Re: Add statistics to pg_stat_wal view for wal related parameter tuning

From: Fujii Masao <masao(dot)fujii(at)oss(dot)nttdata(dot)com>
To: Masahiro Ikeda <ikedamsh(at)oss(dot)nttdata(dot)com>
Cc: pgsql-hackers <pgsql-hackers(at)postgresql(dot)org>
Subject: Re: Add statistics to pg_stat_wal view for wal related parameter tuning
Date: 2020-12-02 04:52:43
Message-ID: 451365b7-9e22-211e-428f-fc90ebc715bc@oss.nttdata.com
Views: Raw Message | Whole Thread | Download mbox | Resend email
Thread:
Lists: pgsql-hackers

On 2020/12/01 14:01, Fujii Masao wrote:
>
>
> On 2020/11/26 16:07, Masahiro Ikeda wrote:
>> On 2020-11-25 20:19, Fujii Masao wrote:
>>> On 2020/11/19 16:31, Masahiro Ikeda wrote:
>>>> On 2020-11-17 11:46, Fujii Masao wrote:
>>>>> On 2020/11/16 16:35, Masahiro Ikeda wrote:
>>>>>> On 2020-11-12 14:58, Fujii Masao wrote:
>>>>>>> On 2020/11/06 10:25, Masahiro Ikeda wrote:
>>>>>>>> On 2020-10-30 11:50, Fujii Masao wrote:
>>>>>>>>> On 2020/10/29 17:03, Masahiro Ikeda wrote:
>>>>>>>>>> Hi,
>>>>>>>>>>
>>>>>>>>>> Thanks for your comments and advice.

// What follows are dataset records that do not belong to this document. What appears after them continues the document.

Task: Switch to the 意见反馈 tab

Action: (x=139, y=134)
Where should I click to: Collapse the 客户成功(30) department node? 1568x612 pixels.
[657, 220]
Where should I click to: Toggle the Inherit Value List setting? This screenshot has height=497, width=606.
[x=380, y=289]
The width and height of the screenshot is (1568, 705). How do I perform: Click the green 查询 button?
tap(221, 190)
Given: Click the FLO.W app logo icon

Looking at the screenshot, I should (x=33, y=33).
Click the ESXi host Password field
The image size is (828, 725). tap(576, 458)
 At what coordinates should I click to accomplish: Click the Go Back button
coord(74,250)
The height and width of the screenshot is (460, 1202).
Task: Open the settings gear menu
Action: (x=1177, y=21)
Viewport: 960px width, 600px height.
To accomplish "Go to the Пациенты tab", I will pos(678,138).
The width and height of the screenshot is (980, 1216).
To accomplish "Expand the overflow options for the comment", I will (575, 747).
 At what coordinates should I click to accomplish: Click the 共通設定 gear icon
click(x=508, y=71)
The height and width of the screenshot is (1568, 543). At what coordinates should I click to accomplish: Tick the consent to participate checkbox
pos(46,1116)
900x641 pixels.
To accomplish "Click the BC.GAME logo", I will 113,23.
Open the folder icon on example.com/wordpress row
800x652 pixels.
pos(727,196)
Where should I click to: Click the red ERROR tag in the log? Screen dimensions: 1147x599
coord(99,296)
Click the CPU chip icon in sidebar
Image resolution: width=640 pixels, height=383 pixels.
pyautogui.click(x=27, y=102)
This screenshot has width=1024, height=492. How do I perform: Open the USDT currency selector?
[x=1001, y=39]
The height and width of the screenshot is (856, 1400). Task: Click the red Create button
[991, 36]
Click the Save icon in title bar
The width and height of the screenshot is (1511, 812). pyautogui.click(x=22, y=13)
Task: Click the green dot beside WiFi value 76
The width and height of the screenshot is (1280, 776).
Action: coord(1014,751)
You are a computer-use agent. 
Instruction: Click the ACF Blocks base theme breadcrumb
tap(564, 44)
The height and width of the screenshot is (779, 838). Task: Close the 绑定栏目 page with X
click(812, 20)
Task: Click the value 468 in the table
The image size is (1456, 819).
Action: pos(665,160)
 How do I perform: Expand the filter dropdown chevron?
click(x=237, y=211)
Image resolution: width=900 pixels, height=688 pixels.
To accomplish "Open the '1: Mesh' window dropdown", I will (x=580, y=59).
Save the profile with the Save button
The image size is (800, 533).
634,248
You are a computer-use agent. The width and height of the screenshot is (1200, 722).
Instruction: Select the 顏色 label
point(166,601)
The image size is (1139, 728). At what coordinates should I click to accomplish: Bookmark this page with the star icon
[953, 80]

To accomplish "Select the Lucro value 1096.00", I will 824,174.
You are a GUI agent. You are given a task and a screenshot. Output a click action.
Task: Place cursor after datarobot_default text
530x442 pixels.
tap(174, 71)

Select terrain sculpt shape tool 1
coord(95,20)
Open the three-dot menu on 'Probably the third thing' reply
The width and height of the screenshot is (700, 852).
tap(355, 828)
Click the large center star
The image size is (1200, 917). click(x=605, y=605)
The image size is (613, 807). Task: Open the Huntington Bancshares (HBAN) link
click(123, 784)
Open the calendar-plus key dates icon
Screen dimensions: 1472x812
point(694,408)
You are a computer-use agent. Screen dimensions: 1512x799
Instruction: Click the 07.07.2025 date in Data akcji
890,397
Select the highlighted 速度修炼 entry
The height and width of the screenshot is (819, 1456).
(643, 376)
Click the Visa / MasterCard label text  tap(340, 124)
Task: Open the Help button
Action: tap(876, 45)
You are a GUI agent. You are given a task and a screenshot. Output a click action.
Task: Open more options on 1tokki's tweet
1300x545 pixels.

I updated the patch.
>>>>>>>>>>
>>>>>>>>>> On 2020-10-21 18:03, Kyotaro Horiguchi wrote:
>>>>>>>>>>> At Tue, 20 Oct 2020 16:11:29 +0900, Masahiro Ikeda
>>>>>>>>>>> <ikedamsh(at)oss(dot)nttdata(dot)com> wrote in
>>>>>>>>>>>> On 2020-10-20 12:46, Amit Kapila wrote:
>>>>>>>>>>>> > I see that we also need to add extra code to capture these stats (some
>>>>>>>>>>>> > of which is in performance-critical path especially in
>>>>>>>>>>>> > XLogInsertRecord) which again makes me a bit uncomfortable. It might
>>>>>>>>>>>> > be that it is all fine as it is very important to collect these stats
>>>>>>>>>>>> > at cluster-level in spite that the same information can be gathered at
>>>>>>>>>>>> > statement-level to help customers but I don't see a very strong case
>>>>>>>>>>>> > for that in your proposal.
>>>>>>>>>>>
>>>>>>>>>>> We should avoid that duplication as possible even if the both number
>>>>>>>>>>> are important.
>>>>>>>>>>>
>>>>>>>>>>>> Also about performance, I thought there are few impacts because it
>>>>>>>>>>>> increments stats in memory. If I can implement to reuse pgWalUsage's
>>>>>>>>>>>> value which already collects these stats, there is no impact in
>>>>>>>>>>>> XLogInsertRecord.
>>>>>>>>>>>> For example, how about pg_stat_wal() calculates the accumulated
>>>>>>>>>>>> value of wal_records, wal_fpi, and wal_bytes to use pgWalUsage's
>>>>>>>>>>>> value?
>>>>>>>>>>>
>>>>>>>>>>> I don't think that works, but it would work that pgstat_send_wal()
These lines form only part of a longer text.